Par Jérôme Marin  |   |  635  mots
L'impact sur l'emploi pourrait être bien plus marqué aux Etats-Unis, où le chômage partiel n'existe pas. Mais de là à atteindre 33 millions de chômeurs ?

Le chiffre semble alarmiste: aux Etats-Unis, pays du plein emploi depuis des années, le taux de chômage pourrait grimper à 20% en raison de la propagation de l'épidémie de coronavirus. C'est l'avertissement lancé, mardi 18 mars, par Steven Mnuchin, le secrétaire au Trésor, lors d'une rencontre avec des sénateurs républicains pour discuter d'un vaste plan de relance. Un scénario noir, qui dépasse très largement les prévisions des économistes. Et qui pourrait donc n'être qu'un moyen de mettre la pression sur le Congrès.

Promettre le pire

Après avoir longtemps tenté de minimiser le potentiel impact économique de la crise sanitaire, l'administration Trump a changé de ton depuis quelques jours. Lors d'une conférence de presse, mardi, le président américain a même reconnu qu'une récession était possible. La Maison blanche propose désormais de lancer un gigantesque plan de relance, d'un montant compris entre 850 et 1.000 milliards de dollars (entre 780 et 918 milliards d'euros). Celui-ci reposerait notamment sur l'envoi d'un chèque de 1.000 dollars à tous les Américains.

Mais pour mener à bien son projet, Donald Trump doit d'abord obtenir le soutien du Congrès. Au Sénat, la majorité républicaine sait manifester son désaccord avec l'exécutif. La semaine dernière, son scepticisme avait contraint l'administration à abandonner son idée de suspension des charges sociales jusqu'à la fin de l'année. Et il faudra ensuite convaincre les démocrates, majoritaires à la Chambre des représentants. Et qui pourraient être réticents à offrir au locataire de la Maison blanche un cadeau électoral à huit mois des élections présidentielles.
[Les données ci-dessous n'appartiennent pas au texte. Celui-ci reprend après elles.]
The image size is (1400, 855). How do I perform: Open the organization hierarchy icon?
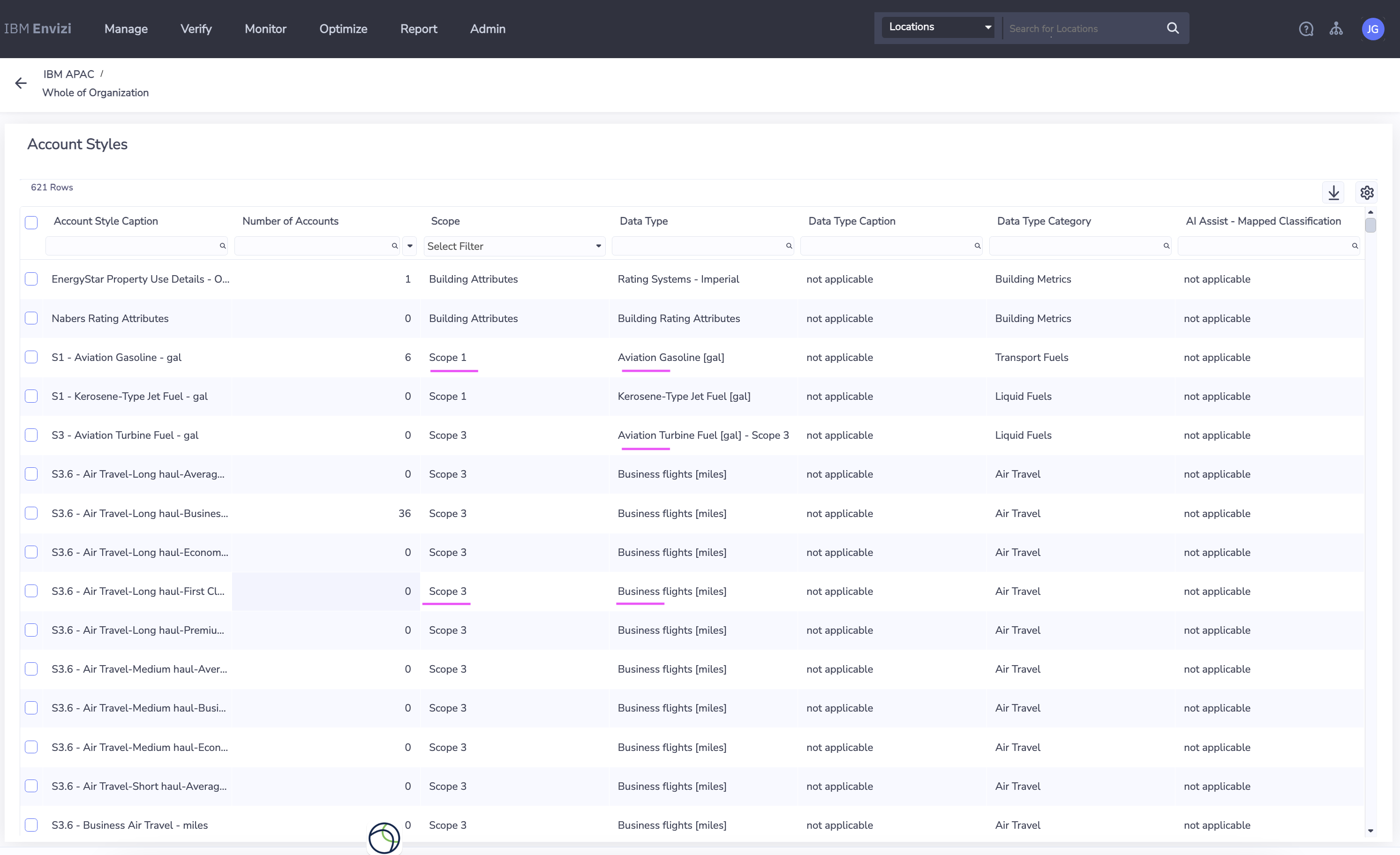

Si l'optimisme semble de vigueur au sein de l'administration Trump, rien ne garantit cependant que les négociations puissent aboutir rapidement. Alors, pour se soustraite à une éventuelle impasse parlementaire, quelle meilleure solution que de promettre le pire ? Et d'en faire peser la responsabilité sur ceux qui n'auraient pas souhaité agir pour l'éviter ? Interrogée par le Financial Times, une porte-parole du Trésor reconnaît d'ailleurs qu'il ne s'agissait que d'une hypothèse parmi d'autres, celle qui pourrait se réaliser sans aucune intervention.

33 millions de chômeurs ?

Un taux de chômage de 20% serait deux fois supérieur aux 10,2% enregistrés en octobre 2009, à la suite de la crise financière de 2008. Cela représenterait plus de 33 millions de chômeurs dans le pays. En février, le nombre de sans-emploi s'élevait à 5,8 millions, soit 3,5% de la population active. Une telle envolée paraît donc alarmiste: David Wilcox, du Peterson Institute for International Economics, table sur 3,5 millions de demandeurs supplémentaires. L'Organisation internationale du travail (OIT) anticipe, elle, 25 millions d'emplois supprimés au niveau mondial.

Reste que l'impact sur l'emploi pourrait être bien plus marqué aux Etats-Unis qu'en Europe. La législation américaine ne prévoit en effet pas de chômage partiel. Les employés des restaurants fermés, par exemple, doivent s'inscrire aux allocations chômage. Les premiers chiffres régionaux, rapportés par le Financial Times, font ainsi état d'un bond spectaculaire des inscriptions. Dans l'Ohio, par exemple, elles ont été multipliées par 27 en une semaine. Kevin Hassett, ancien économiste de l'administration Trump, prédit ainsi un million de chômeurs supplémentaires en mars.

La question sera alors de savoir quel pourcentage de ces suppressions de postes ne seront que temporaires: pour rouvrir ses portes dans quelques semaines, un restaurant devra réembaucher. Mais comme les pays européens, les Etats-Unis pourraient connaître une contraction marquée de leur activité. Le cabinet Oxford Economics, le plus pessimiste, anticipe que le PIB américain pourrait se contracter de 12% au deuxième trimestre en rythme annualisé, soit un repli de 3% par rapport au trois premiers mois de l'année. De quoi menacer la survie de nombreuses entreprises.